Page 74 of Songs of Summer
“Who’s Veronica?” Jason asked.
“My aunt.”
“Your aunt drowned?”
“Only in alcohol,” Matt joked, trying once more to lighten things up. It didn’t work. He and Maggie laughed without Jason again, whose expression conveyed more hurt than amusement.
“So, no one drowned, and no one is dead?”
She had never seen him so angry, and rightfully so. Still, she tried to take it down a notch.
“Nope, just my phone.”
“OK, ’cause if you don’t mind me saying, you’re weirdly, for lack of a better word…giddy.”
“I’m not giddy,” she objected with a blushing giggle that only bolstered his argument.
Get it together, Maggie, she scolded herself.
She looked back at Matt again, feeling she needed to defend Jason’s atypical anger. She explained the egregiousness of her actions.
“My phone is always charged. This may literally be the first time it had been left to die. So, Jason was legit scared that something happened to me.”
She put her hand on Jason’s arm. “I’m so sorry, but I did call you from his phone; you didn’t get my rambling message?”
“From some random unknown number? No.”
He pulled out his phone to look. There it was. In the middle of a long string of text messages and calls to Maggie’s dead phone.
“I should have tried again,” Maggie apologized, “but with everything to see in Manhattan, you can imagine I was completely distracted.”
“Manhattan?” He doubled down on his crestfallen expression.
“Yes, we went to the city to pick up the wedding cake. Anyway”—she changed the subject in a big way—“I’m so happy that you’re here! I missed you so much.”
As she said the words, she realized that she kind of hadn’t.

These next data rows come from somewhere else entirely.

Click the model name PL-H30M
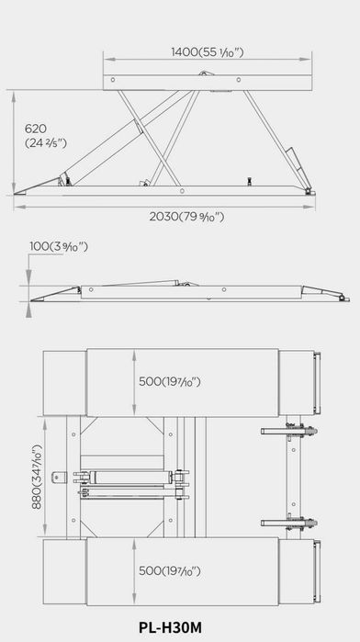(170, 627)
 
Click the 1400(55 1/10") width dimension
(208, 52)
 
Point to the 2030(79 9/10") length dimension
(186, 216)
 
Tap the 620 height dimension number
(36, 129)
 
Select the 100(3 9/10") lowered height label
(59, 246)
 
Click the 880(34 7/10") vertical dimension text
(37, 477)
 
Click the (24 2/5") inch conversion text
(46, 143)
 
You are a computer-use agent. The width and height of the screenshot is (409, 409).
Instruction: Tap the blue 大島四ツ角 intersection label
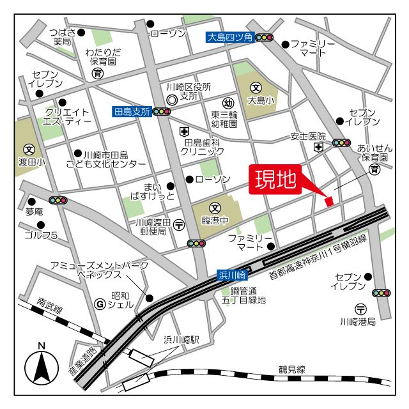tap(231, 38)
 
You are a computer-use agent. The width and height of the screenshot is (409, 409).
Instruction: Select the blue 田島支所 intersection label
tap(132, 111)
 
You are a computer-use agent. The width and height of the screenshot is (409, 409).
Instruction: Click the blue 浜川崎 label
tap(231, 275)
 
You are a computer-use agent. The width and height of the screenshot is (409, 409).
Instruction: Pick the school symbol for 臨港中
tap(215, 208)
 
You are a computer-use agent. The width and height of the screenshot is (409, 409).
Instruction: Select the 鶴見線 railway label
tap(292, 369)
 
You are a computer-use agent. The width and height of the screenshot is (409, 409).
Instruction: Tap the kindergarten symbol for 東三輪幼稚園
tap(228, 104)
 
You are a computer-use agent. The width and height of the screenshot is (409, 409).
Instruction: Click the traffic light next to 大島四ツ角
tap(264, 38)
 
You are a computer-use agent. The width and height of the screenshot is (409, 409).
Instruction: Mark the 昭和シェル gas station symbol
tap(99, 304)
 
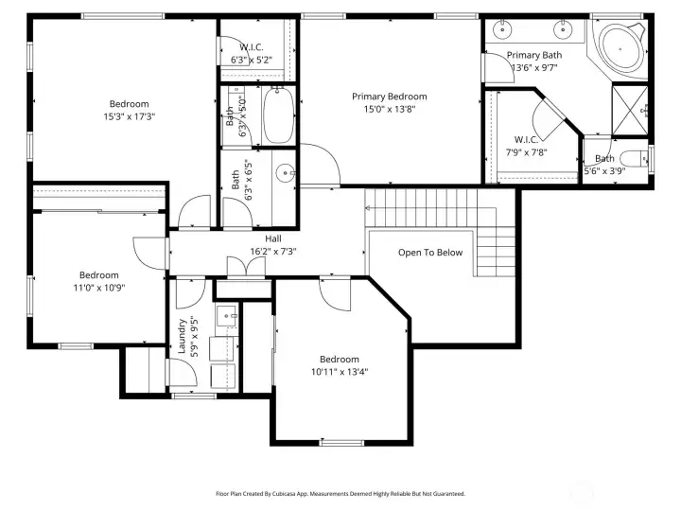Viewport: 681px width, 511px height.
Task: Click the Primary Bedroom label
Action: [x=389, y=97]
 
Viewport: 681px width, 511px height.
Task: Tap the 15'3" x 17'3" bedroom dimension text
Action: [x=129, y=116]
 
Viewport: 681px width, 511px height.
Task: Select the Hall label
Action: [x=273, y=238]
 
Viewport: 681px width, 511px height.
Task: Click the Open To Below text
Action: [x=430, y=253]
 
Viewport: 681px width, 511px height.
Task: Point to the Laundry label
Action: [x=182, y=337]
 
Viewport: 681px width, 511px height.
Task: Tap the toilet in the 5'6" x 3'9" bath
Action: [x=634, y=159]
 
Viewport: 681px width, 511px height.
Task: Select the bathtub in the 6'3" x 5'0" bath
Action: [x=278, y=115]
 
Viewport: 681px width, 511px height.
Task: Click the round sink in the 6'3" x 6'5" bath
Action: [x=285, y=174]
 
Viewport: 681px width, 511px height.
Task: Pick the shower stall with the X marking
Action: [x=630, y=111]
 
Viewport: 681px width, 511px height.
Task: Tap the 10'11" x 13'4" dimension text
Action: [x=340, y=372]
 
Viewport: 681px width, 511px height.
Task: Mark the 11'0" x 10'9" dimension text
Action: [x=99, y=288]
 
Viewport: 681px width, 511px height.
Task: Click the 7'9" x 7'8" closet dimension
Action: [x=526, y=152]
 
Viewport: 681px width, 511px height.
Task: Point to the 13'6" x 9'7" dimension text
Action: [x=534, y=68]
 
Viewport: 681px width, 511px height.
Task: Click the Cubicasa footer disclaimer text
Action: [x=340, y=494]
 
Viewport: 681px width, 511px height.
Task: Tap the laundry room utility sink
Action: [x=227, y=314]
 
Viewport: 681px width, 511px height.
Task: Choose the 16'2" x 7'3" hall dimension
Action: [x=273, y=251]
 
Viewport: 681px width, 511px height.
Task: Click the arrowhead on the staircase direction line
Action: [x=367, y=208]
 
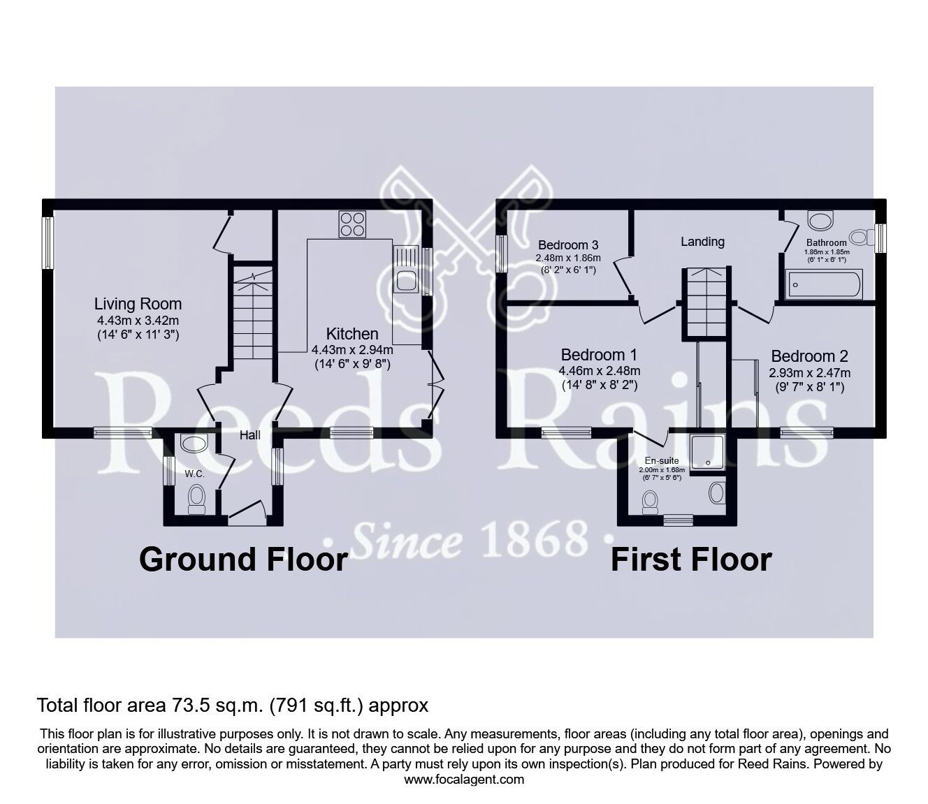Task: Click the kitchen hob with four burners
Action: tap(352, 224)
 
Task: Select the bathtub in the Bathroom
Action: tap(823, 284)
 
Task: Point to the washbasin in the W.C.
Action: tap(194, 444)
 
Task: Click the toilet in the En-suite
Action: tap(650, 502)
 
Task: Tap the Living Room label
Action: tap(138, 304)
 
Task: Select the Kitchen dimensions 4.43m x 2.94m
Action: tap(352, 350)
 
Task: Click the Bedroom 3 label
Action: tap(568, 245)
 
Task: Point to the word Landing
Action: tap(702, 242)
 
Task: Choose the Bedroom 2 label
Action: tap(809, 356)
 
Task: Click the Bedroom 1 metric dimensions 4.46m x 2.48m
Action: tap(600, 371)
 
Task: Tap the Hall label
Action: tap(250, 435)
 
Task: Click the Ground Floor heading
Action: tap(244, 560)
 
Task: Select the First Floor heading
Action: tap(691, 560)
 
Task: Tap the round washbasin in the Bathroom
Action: tap(820, 219)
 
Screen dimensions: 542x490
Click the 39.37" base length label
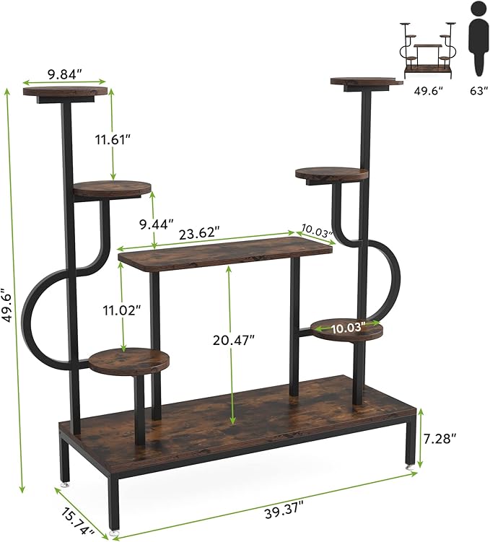281,511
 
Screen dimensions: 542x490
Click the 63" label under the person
476,91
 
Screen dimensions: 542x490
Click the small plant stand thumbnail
429,51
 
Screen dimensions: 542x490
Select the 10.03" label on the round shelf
349,328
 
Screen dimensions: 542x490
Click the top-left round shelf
65,92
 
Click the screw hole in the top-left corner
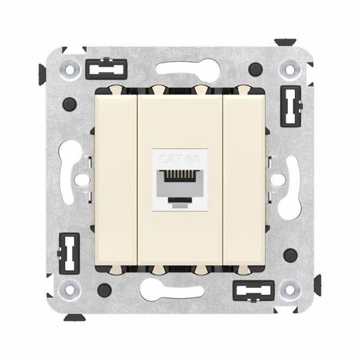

“Matt Tucker, this is my fiancé, Jason Miller. Jason, this is my new friend Matt. I’m sure you will be fast friendstoo.”
She emphasized “too” in a stern, factual way. As if she was clarifying her and Matt’s relationship status for both men.
They shook hands. Jason was now smiling, and it was Matt’s turn to look crestfallen. Maggie had already had about as much of this little threesome as she could handle. It felt as if the tiny room were shrinking before her eyes. She pulled open the rickety window, desperately needing air, and inhaled a few big gulps.
Seeing Jason felt like a jolt of reality. Like she had spent the past three days in a bubble and Jason had swooped in and popped it.
“I’m gonna walk Matt out,” she said, taking him by the elbow and nudging him out the door. She stood in the narrow hallway and did the best she could to dismiss him.
“You know what? Now that Sunburn Steve left, I know the perfect way to end this. Go back and tell everyone we broke up and I’m going home. Then you can enjoy the wedding with Dylan and your family, without my complicated agenda taking center stage.”
She hoped he would jump at her plan, but he didn’t look enthused. In fact, he looked even more dejected.
“What about Beatrix?” he asked.
“I’ll email her.”
“That will be some email.”
“I’ll figure it out. Go, have fun. You have been an amazing friend to me. Thank you!”